May 2026 was anything but dull. The Iranian conflict that began in March continued to cast a long shadow over virtually every asset class; driving energy prices, bond yields, currency moves and central bank rhetoric in ways that continue to make life complicated for investors.

The headline story in equities was a remarkable run for US stocks. The S&P 500 notched its ninth consecutive weekly gain by the end of May – a winning streak not seen since 2023 – powered by a near-20% rally from its March lows. The engine behind this was a combination of AI enthusiasm and hopes that a ceasefire deal with Iran could reopen the Strait of Hormuz. Companies like Dell and AMD delivered strong earnings and upbeat outlooks, and Micron crossed the $1 trillion market cap threshold, adding further fuel to the tech-driven narrative.

Global markets broadly followed suit. The MSCI All Country World Index hit record highs, and Asian markets were particularly strong – South Korea’s Kospi has now surged around 100% this year alone, making it the world’s best-performing major equity index, driven by its semiconductor and AI-supply-chain exposure – despite a 25% drawdown in March. It’s up more than 250% in the last 12 months!
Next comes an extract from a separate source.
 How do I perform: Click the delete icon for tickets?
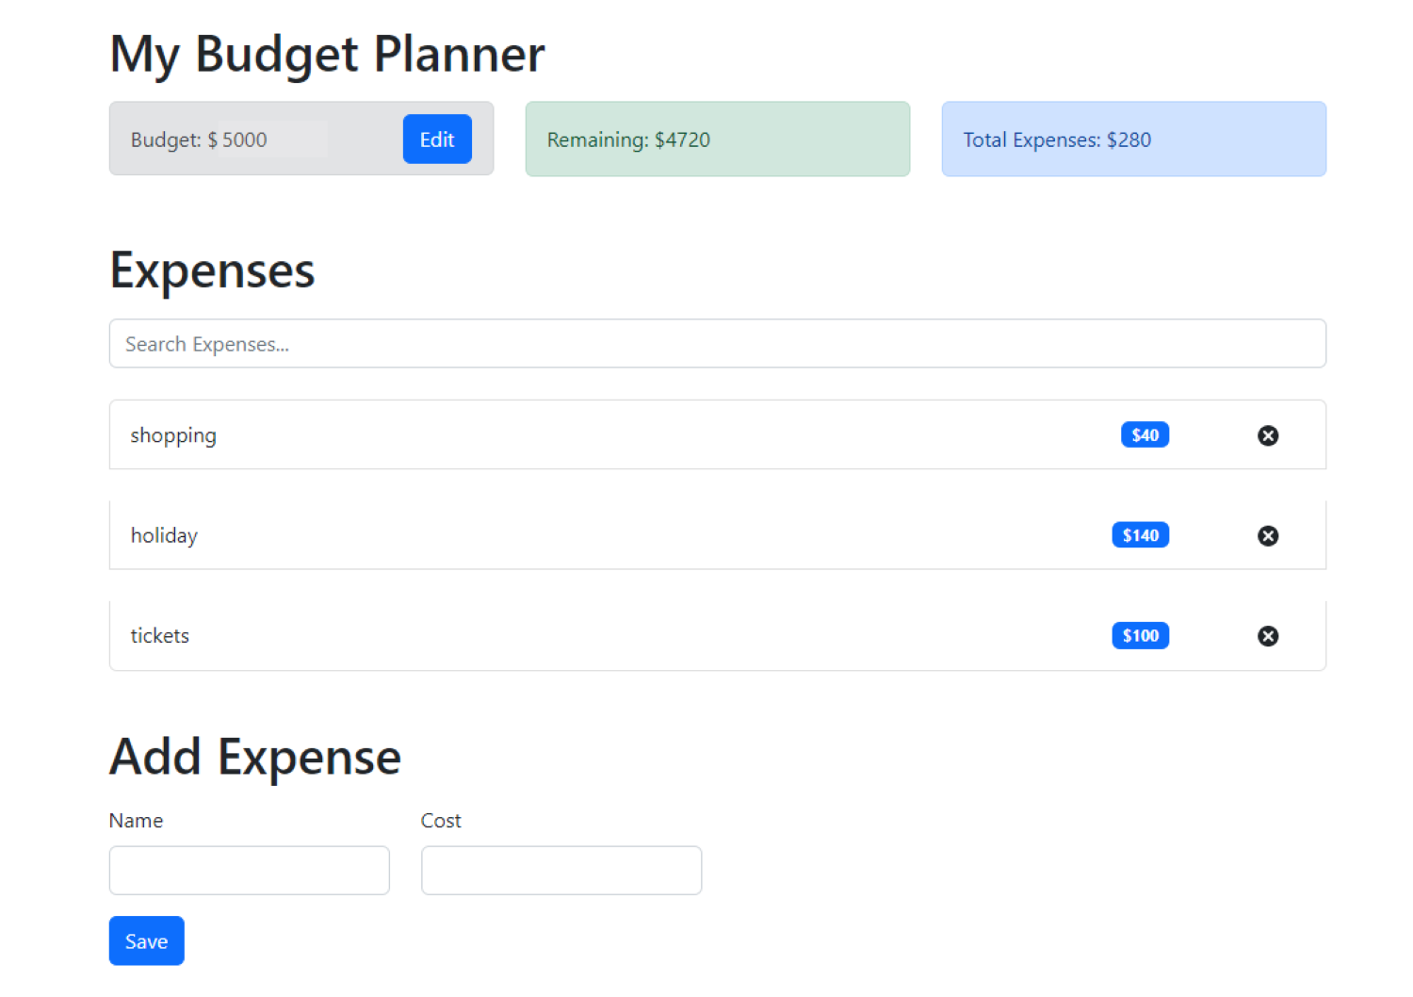point(1268,636)
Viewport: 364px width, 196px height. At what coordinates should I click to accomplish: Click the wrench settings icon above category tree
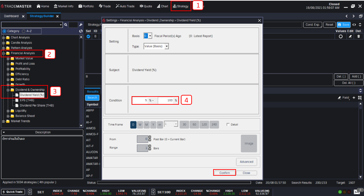81,25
Japan’s Nikkei also had a standout week early in the month, jumping 6% as it caught up after a public holiday.

European equities had a trickier time, showing a much stronger negative correlation with oil prices than global peers, meaning every price spike hit European stocks harder. With oil prices ranging between roughly $90 and $115 per barrel through the month, that created real headwinds for continental markets. For UK investors, the FTSE’s energy-heavy composition offered some natural buffer, but the domestic political backdrop (more on that below) kept a firm lid on any enthusiasm.

If equities were the good news story, bonds were the uncomfortable one. Government debt sold off sharply across the developed world, with the US 30-year Treasury yield touching 5.20% mid-month – its highest level since 2007. The US 10-year yield rose around 6 basis points over the course of May to close near 4.45%, having briefly topped 4.68% at its worst point.

The UK was not spared. Early in the month, 30-year gilt yields surged to 5.78% – a level not seen since 1998 – as energy-driven inflation fears collided with domestic political uncertainty. The 10-year gilt briefly topped 5.10%.

Bond yields did pull back from their peaks in the final two weeks of the month as ceasefire hopes calmed nerves somewhat. UK 10-year real yields ended May broadly flat on the month at around 1.45%, while US real yields rose 17 basis points over May to 2.05% in a meaningful tightening of financial conditions.

The Bank of England (BoE) held its base rate at 3.75% and the debate within the Monetary Policy Committee was fascinating. Governor Andrew Bailey signalled the Bank could tolerate inflation running temporarily above its 2% target given the softness in the real economy, provided second-round effects don’t materialise. MPC member Alan Taylor suggested that simply holding rates at current levels may be enough to do the job. But Catherine Mann offered a starkly different view, warning that the era of “good luck” on inflation is over and that a more shock-prone world is here to stay. Markets ended the month pricing around 0.60% of BoE rate hikes by year-end, which is a significant shift from where expectations sat at the start of the year.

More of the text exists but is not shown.